Task directions:
Print only the line with "Instruction: Sort the 성별 column" and the lines after it, ending with the last line of the material, each exactly as it stands.

Records shown:
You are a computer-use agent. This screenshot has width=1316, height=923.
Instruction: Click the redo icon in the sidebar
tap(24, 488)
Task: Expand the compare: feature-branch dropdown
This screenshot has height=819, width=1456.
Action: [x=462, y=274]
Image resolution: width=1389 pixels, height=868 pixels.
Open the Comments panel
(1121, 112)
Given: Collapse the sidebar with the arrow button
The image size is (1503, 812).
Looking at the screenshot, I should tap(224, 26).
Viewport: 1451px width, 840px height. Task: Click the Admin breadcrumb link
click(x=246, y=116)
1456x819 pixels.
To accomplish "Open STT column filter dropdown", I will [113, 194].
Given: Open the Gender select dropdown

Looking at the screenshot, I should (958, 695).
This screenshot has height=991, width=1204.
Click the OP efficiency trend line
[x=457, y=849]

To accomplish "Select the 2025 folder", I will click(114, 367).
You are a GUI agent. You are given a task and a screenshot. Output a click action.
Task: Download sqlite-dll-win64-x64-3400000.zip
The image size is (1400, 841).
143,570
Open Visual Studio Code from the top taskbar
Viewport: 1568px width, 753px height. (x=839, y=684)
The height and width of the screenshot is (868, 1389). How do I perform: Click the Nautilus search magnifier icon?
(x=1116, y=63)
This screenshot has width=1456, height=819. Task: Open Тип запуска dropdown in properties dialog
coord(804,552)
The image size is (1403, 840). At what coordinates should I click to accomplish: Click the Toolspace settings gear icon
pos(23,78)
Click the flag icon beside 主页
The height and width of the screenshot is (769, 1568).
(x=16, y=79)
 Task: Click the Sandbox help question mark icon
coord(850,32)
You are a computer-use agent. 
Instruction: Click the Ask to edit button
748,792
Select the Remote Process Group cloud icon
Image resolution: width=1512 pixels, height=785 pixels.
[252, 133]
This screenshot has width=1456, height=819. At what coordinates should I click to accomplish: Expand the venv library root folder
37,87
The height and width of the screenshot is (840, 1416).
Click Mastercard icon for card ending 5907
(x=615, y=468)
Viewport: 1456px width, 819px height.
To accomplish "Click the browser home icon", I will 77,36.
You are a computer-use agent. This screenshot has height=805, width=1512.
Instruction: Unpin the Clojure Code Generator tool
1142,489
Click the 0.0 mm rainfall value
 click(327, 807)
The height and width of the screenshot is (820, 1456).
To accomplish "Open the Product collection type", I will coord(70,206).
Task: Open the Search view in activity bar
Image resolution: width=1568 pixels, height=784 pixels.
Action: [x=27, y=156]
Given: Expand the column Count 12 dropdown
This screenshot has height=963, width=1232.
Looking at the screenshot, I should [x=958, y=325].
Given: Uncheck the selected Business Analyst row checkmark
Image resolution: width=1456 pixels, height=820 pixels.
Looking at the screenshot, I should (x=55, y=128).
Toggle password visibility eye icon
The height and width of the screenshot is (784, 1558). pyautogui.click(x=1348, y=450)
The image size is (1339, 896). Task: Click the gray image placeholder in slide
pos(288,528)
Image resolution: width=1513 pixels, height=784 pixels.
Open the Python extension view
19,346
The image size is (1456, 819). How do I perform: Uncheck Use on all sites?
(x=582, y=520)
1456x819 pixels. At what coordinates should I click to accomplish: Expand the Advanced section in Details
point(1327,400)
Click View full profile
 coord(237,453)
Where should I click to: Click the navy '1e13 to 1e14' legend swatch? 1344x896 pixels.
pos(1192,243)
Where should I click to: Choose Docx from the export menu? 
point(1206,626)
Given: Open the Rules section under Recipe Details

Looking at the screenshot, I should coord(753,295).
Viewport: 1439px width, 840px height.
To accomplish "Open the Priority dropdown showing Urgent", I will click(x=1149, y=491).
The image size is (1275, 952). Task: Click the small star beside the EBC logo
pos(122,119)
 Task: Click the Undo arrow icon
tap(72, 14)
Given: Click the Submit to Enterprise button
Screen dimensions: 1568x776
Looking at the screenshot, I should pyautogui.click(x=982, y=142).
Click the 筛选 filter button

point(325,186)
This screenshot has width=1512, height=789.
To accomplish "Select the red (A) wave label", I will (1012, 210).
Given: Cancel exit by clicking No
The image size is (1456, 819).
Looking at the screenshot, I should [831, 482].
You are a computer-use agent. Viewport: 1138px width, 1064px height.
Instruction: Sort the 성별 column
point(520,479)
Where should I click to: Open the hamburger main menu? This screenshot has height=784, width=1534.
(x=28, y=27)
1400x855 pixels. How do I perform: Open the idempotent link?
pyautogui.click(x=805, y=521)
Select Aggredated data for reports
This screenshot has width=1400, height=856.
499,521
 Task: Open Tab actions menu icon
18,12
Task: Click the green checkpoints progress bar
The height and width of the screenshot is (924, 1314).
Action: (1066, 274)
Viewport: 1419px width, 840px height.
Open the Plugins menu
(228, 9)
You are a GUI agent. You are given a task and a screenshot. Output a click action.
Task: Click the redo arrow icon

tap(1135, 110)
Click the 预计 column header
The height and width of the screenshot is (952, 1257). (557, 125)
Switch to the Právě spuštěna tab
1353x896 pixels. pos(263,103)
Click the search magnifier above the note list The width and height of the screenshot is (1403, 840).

Your response:
Instruction: Sort the 성별 column
point(520,479)
Where should I click to: Open the hamburger main menu? This screenshot has height=784, width=1534.
(x=28, y=27)
1400x855 pixels. How do I perform: Open the idempotent link?
pyautogui.click(x=805, y=521)
Select Aggredated data for reports
This screenshot has width=1400, height=856.
499,521
 Task: Open Tab actions menu icon
18,12
Task: Click the green checkpoints progress bar
The height and width of the screenshot is (924, 1314).
Action: (1066, 274)
Viewport: 1419px width, 840px height.
Open the Plugins menu
(228, 9)
You are a GUI agent. You are given a task and a screenshot. Output a click action.
Task: Click the redo arrow icon

tap(1135, 110)
Click the 预计 column header
The height and width of the screenshot is (952, 1257). (557, 125)
Switch to the Právě spuštěna tab
1353x896 pixels. pos(263,103)
Click the search magnifier above the note list The width and height of the screenshot is (1403, 840).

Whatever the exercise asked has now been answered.